**INFORMATION GIVEN**.
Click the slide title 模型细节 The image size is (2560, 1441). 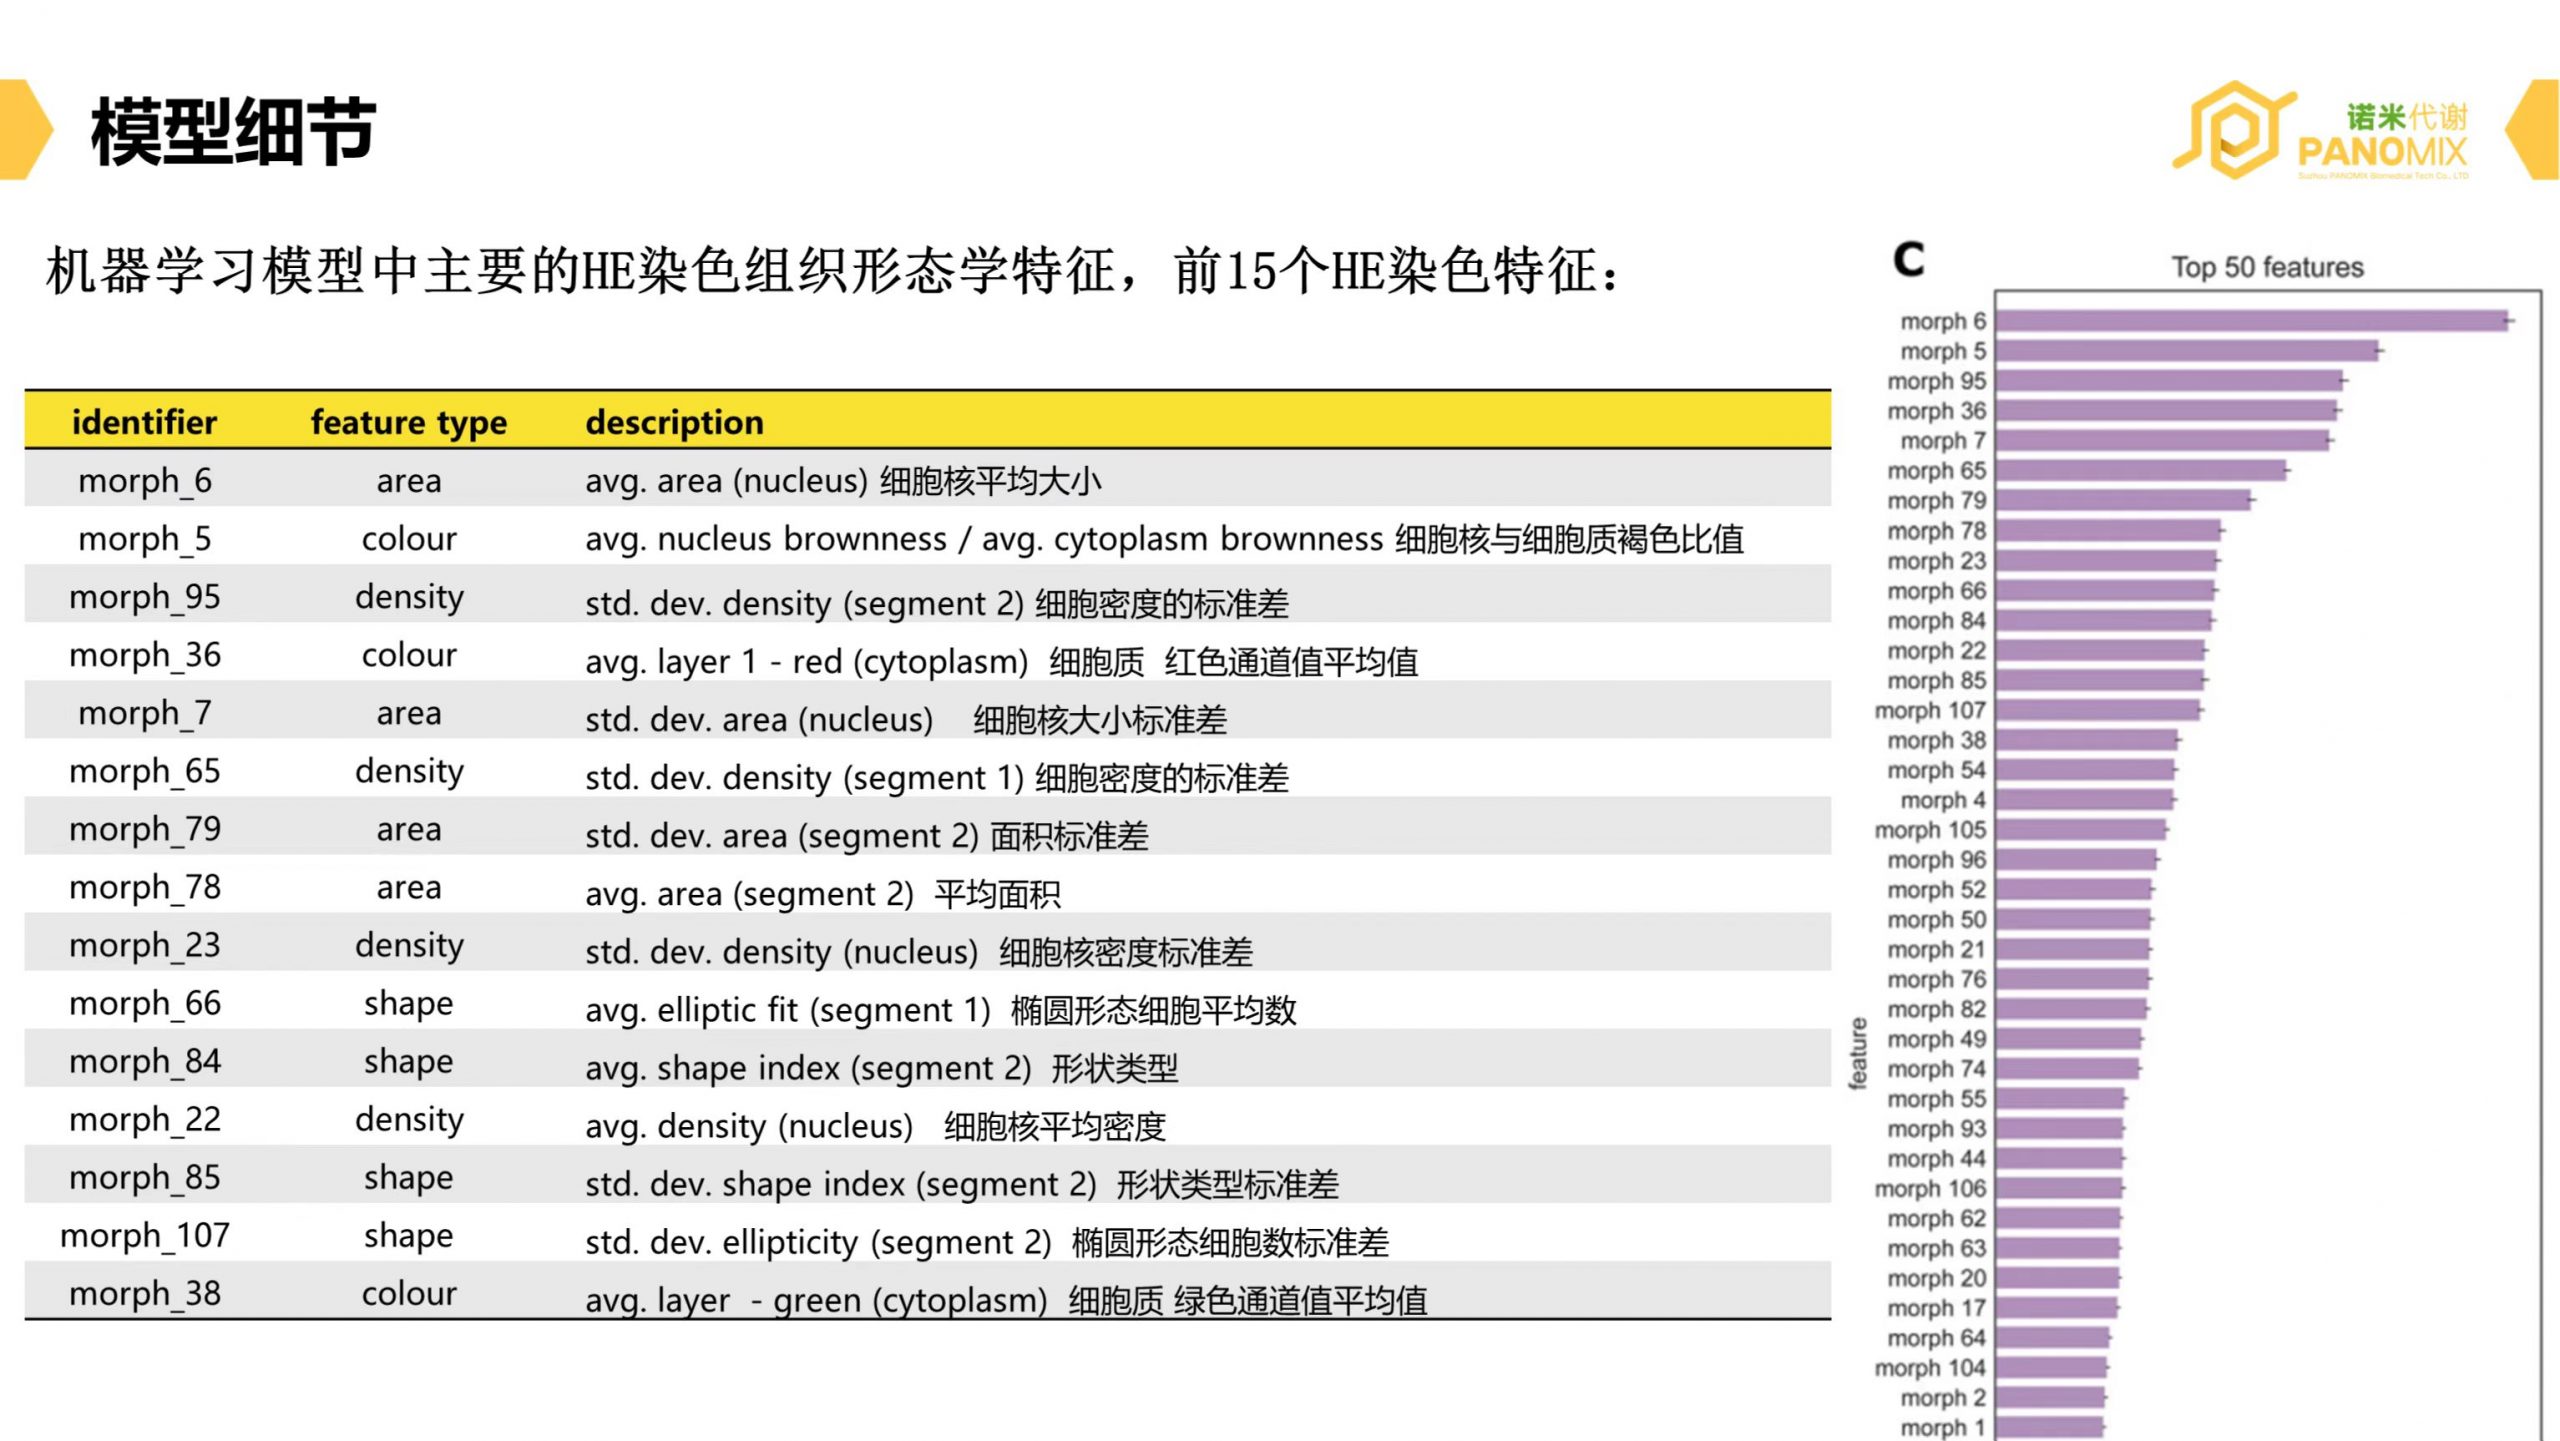point(233,132)
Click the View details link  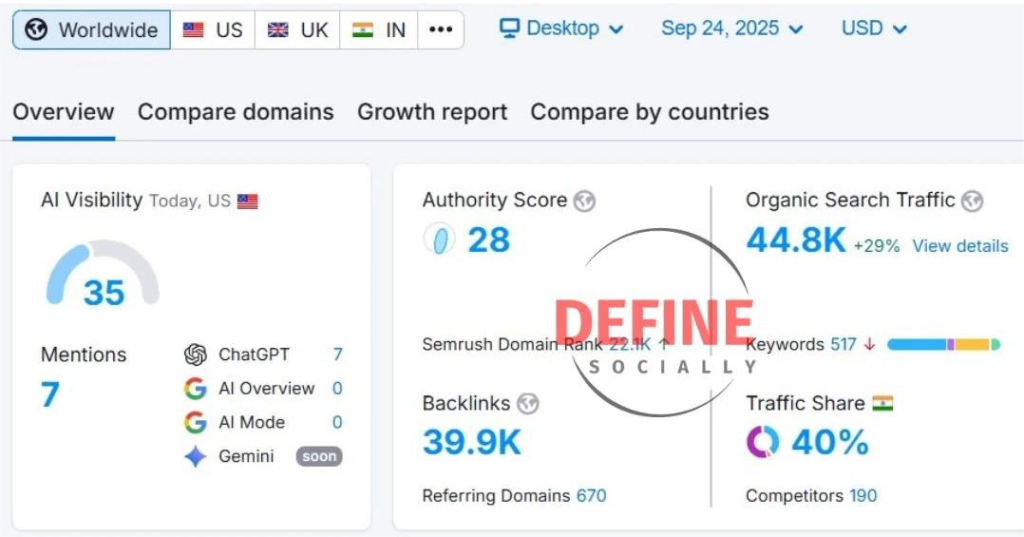(x=960, y=246)
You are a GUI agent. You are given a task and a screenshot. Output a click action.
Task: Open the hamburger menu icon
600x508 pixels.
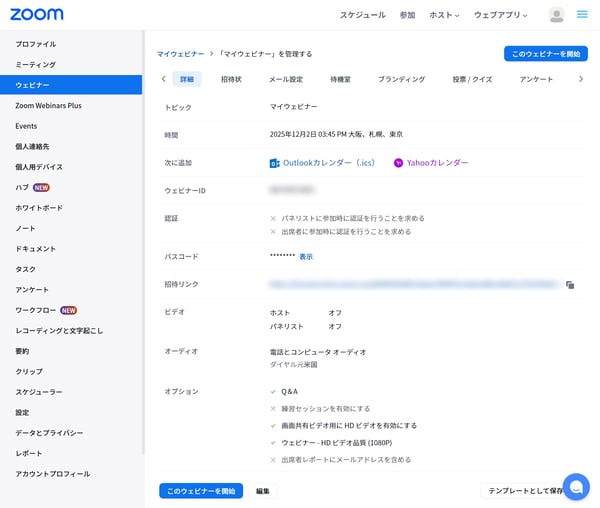[x=582, y=15]
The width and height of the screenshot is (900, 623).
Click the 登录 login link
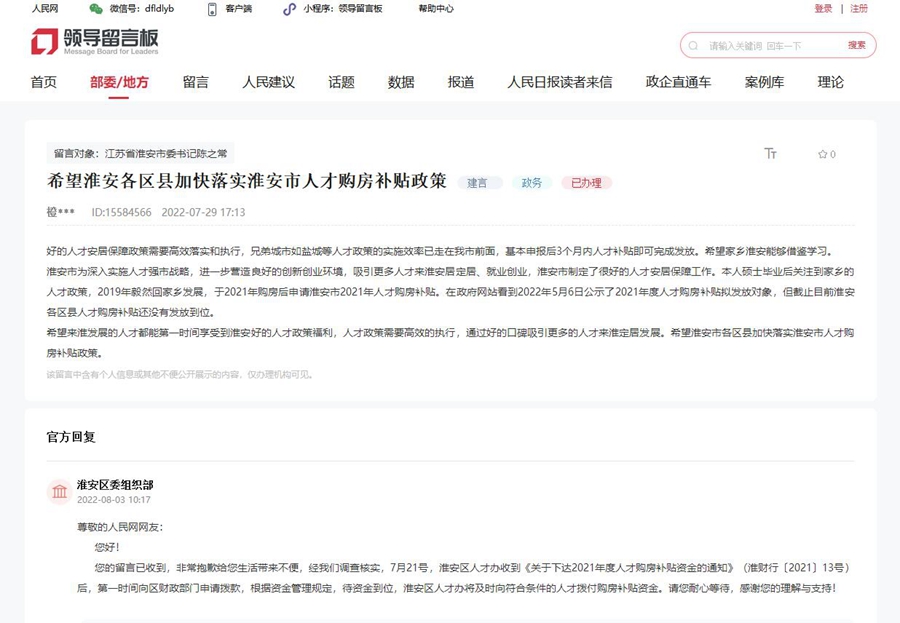[x=823, y=9]
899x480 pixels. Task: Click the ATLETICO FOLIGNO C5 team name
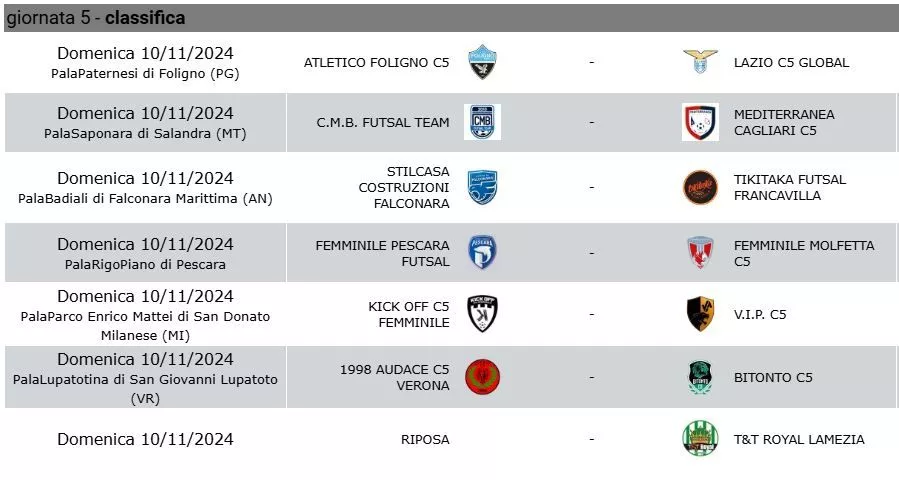pyautogui.click(x=376, y=63)
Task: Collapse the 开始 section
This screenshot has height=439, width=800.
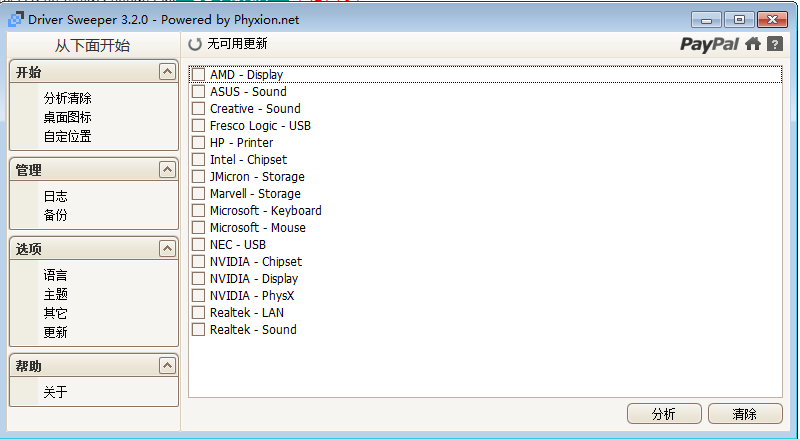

**ASSIGNMENT**. Leave every picture out, and reproduce exactly the lines from the line bearing "Task: Open the hamburger menu icon" through the closing line of the material above.

**SOLVED PROBLEM**.
Task: Open the hamburger menu icon
600x508 pixels.
[x=582, y=15]
The width and height of the screenshot is (900, 623).
Click the 登录 login link
[x=823, y=9]
899x480 pixels. Task: Click the ATLETICO FOLIGNO C5 team name
pyautogui.click(x=376, y=63)
Task: Collapse the 开始 section
This screenshot has height=439, width=800.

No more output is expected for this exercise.